Wednesday, July 25, 2012

NADA Ventured, NADA Gained

Last year NADA Hudson, the New Art Dealers Alliance Art Fair at the Basilica, made our hot little city even hotter. Artists and acquirers of art flocked to the Basilica and spilled out into the city, filling it with a new energy and vibe. Ellen Thurston, in her most recent list of "Ellen's Picks," remembers the weekend as "a giddy moment right here in River City." It was rumored, Thurston recalls, that "restaurants ran out of food, LICK ran out of ice cream, and some ATMs ran out of money." It was even rumored that Amtrak ran out of seats on every one of its trains traveling between here and New York City.
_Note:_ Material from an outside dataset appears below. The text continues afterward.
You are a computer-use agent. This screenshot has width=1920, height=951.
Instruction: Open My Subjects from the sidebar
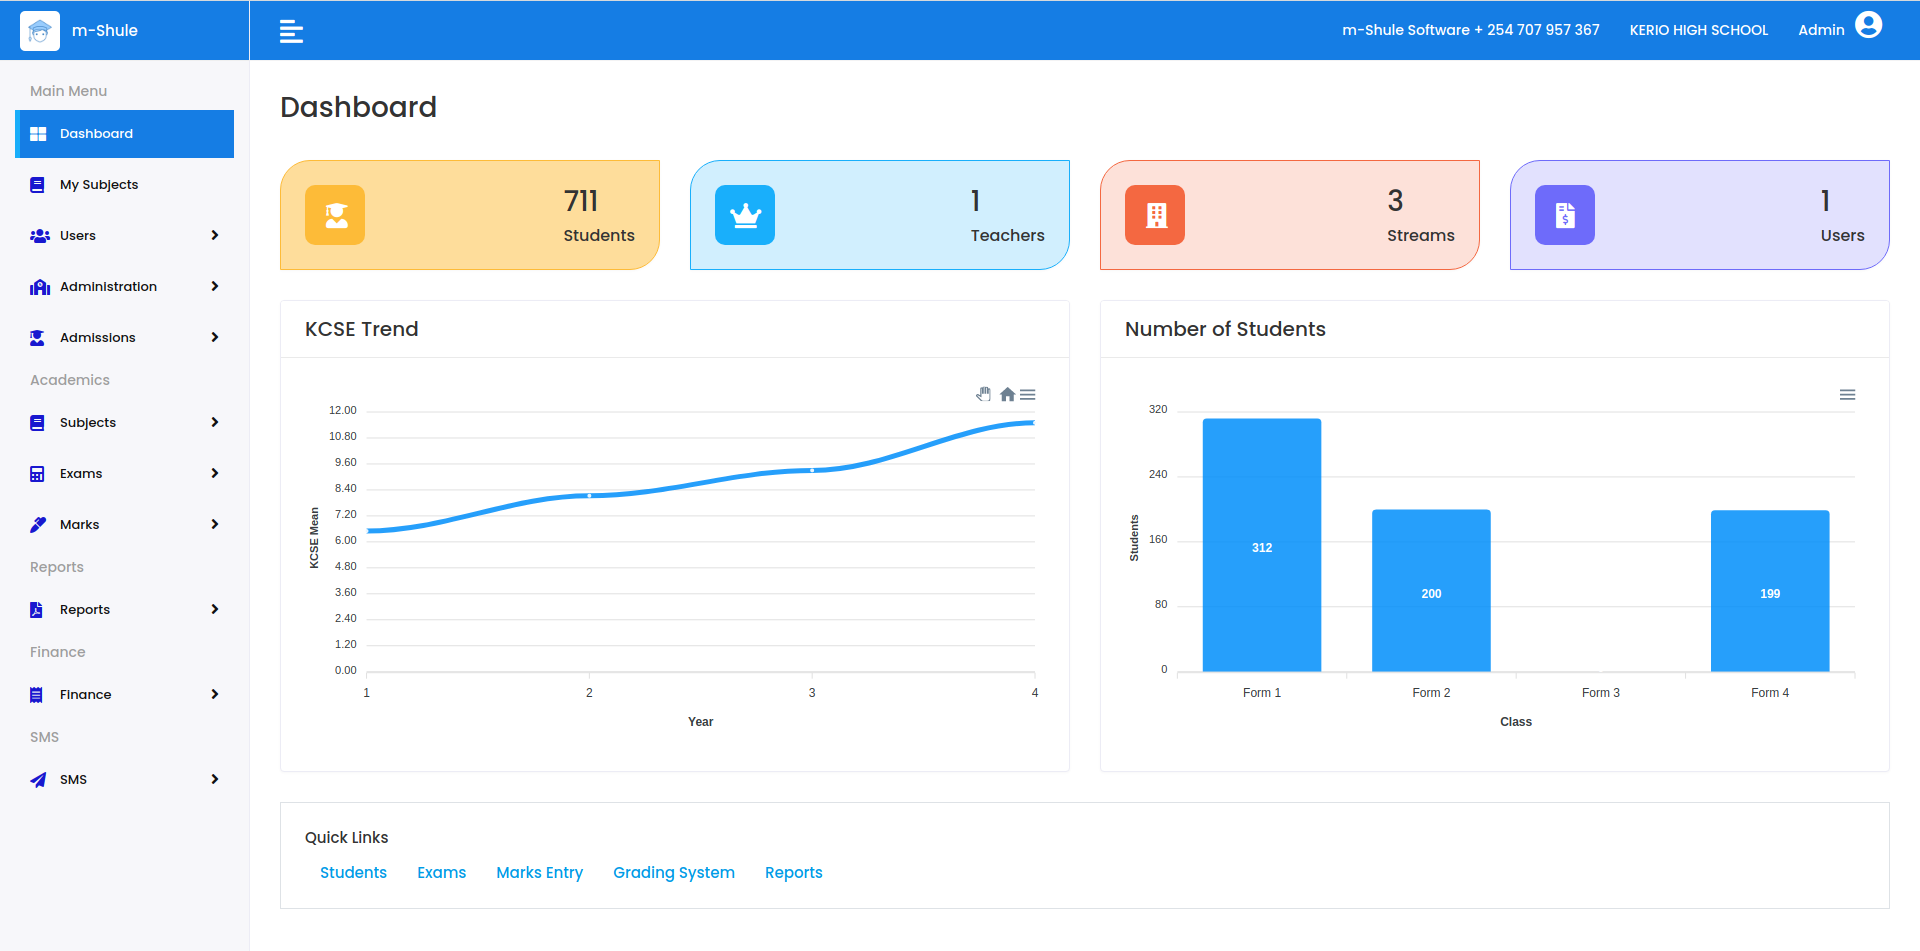pos(99,185)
This year, Hudson is poised to make sure that no one coming to Hudson for NADA gets off the train, walks to the Basilica, walks back to the station, and gets on a train home without exploring the rest of Hudson. Local artists have organized to supplement NADA Hudson with pop-up galleries, open studios, installations, and performances. To structure all of this, the Hudson Independent Artists Trail was created to provide information and a map.

Earlier this week, someone on the Hudson Business Coalition listserv suggested it would be nice if there could be shuttle buses so people wouldn't have to walk uphill on a July day to get to Hudson's galleries, shops, and restaurants. Several business owners offered to help underwrite the expense. But making plans like that happen fast sometimes takes municipal government involvement, so Common Council President Don Moore took on the task and, with the help of Alderman John Friedman (Third Ward), Victor Mendolia, Bob Mechling, Mayor William Hallenbeck, DPW Superintendent Rob Perry, and the board of HDC, made it happen.
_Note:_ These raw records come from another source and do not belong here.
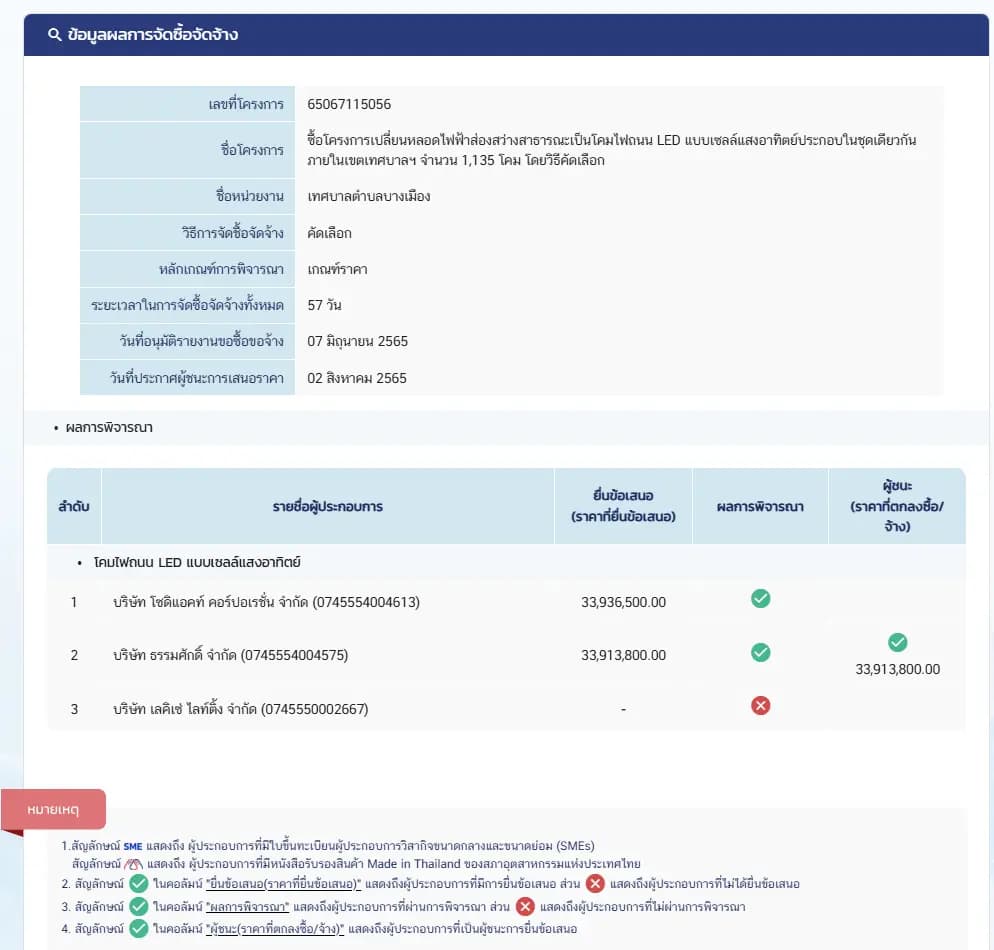The image size is (994, 950).
Task: Click the green check icon in note 4
Action: point(139,929)
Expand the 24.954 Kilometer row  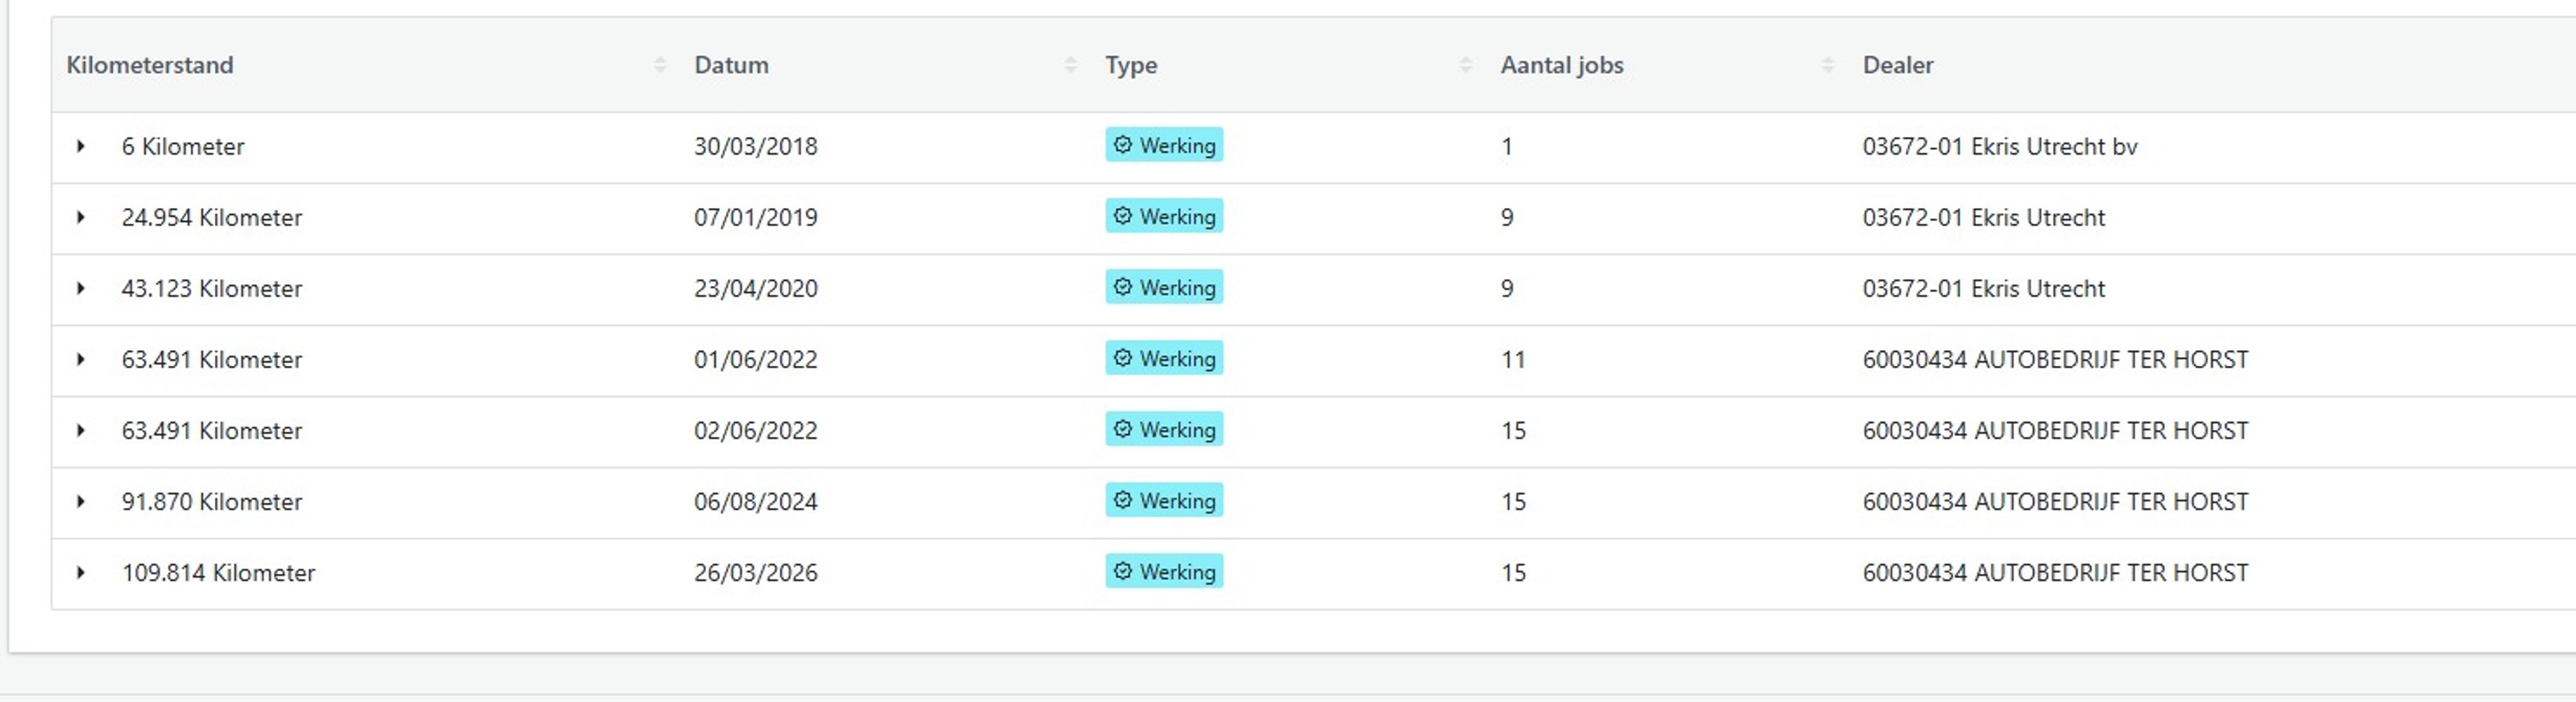[x=80, y=217]
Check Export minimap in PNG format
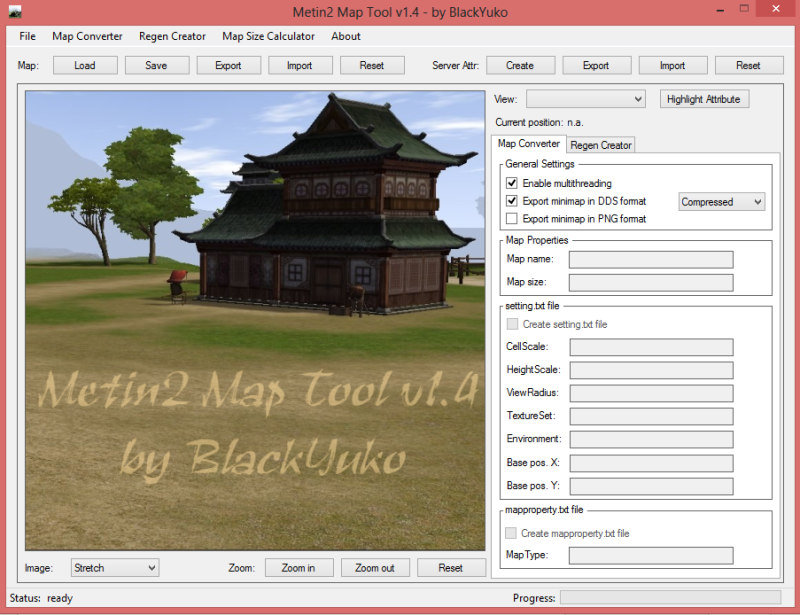Viewport: 800px width, 615px height. click(512, 219)
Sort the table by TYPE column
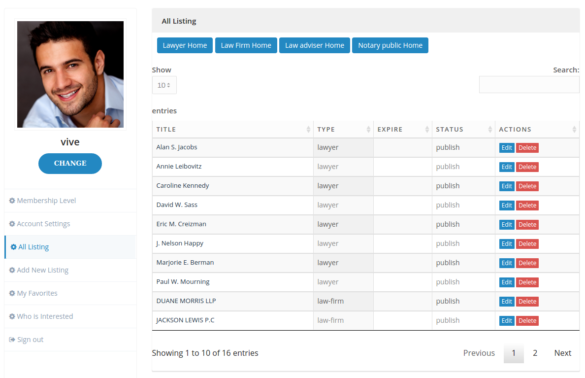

An eleven-passenger shuttle, underwritten by the Hudson Development Corporation, will operate from 1 to 7 p.m. on Saturday and Sunday. It will start out at the Basilica and travel up Warren Street, stopping at the train station and, on Warren, at Second Street, Fourth Street, and Sixth Street; then it will turn around and head back to the Basilica, making all the same stops in reverse order. [SEE ROUTE CHANGES BELOW.] Signs, created by Bob Mechling, will identify the stops and the NADA shuttle, to distinguish it from the shuttles that will be taking visitors to Olana and to the inaugural exhibition at CR10 Contemporary Arts Project Space in Linlithgo.
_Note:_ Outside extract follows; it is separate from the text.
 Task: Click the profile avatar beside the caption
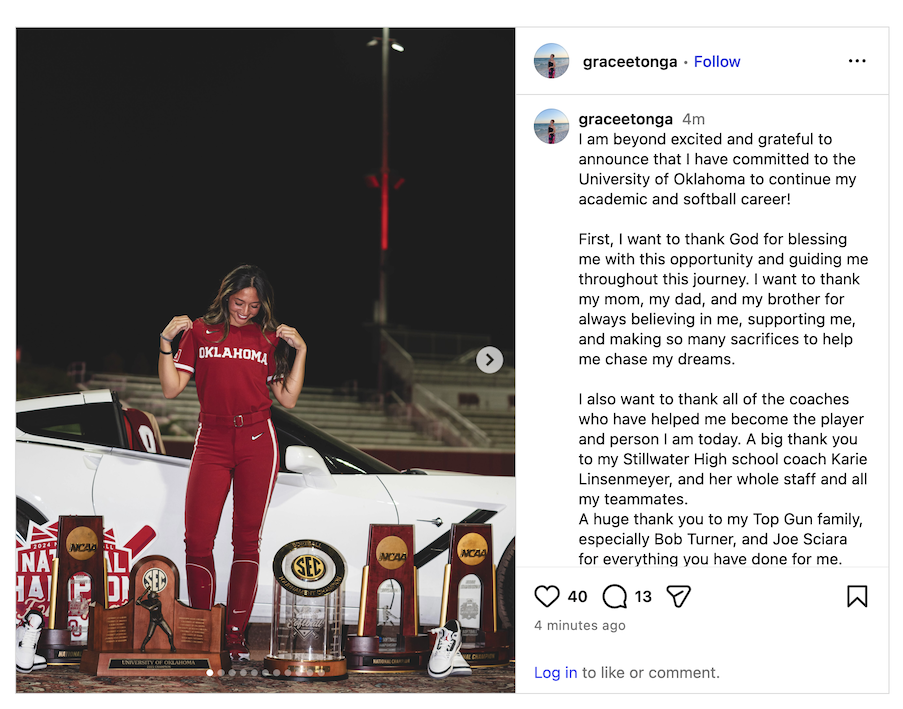[551, 126]
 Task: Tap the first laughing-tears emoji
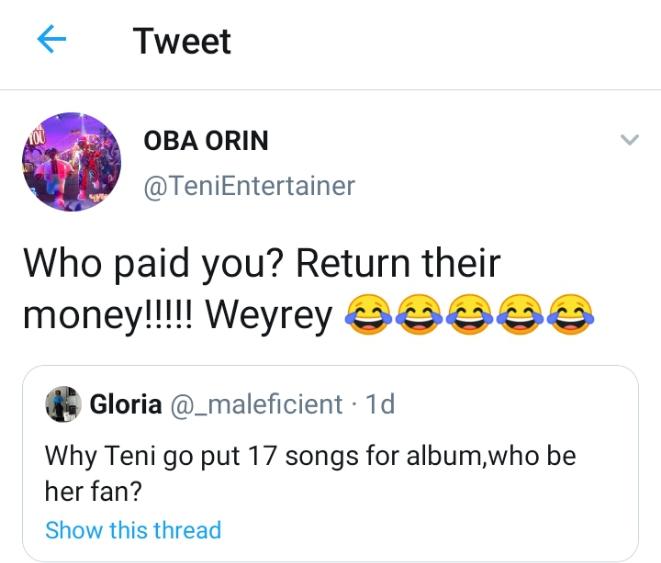[x=368, y=316]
SHUTTLE ROUTE UPDATE: Don Moore has informed Gossips that there have been modifications to the route of the NADA shuttle. Basically, it's making more stops and stops at odd streets instead of evens above Second Street. The new route is described in this way: "It will begin and end at the Basilica and will make stops at the Amtrak Station, 2nd and Warren, 3rd and Warren, 5th and Warren, and 7th and Warren. The shuttle's return route will take it around to 7th and Union, where it will stop, the locus of the Hudson Independent Artists exhibits, then back to 6th and Warren. . . . There will be stops marked with free shuttle bus signs on both uptown and downtown corners. The shuttle will loop around to 7th and Union and then back [on] 6th to Warren."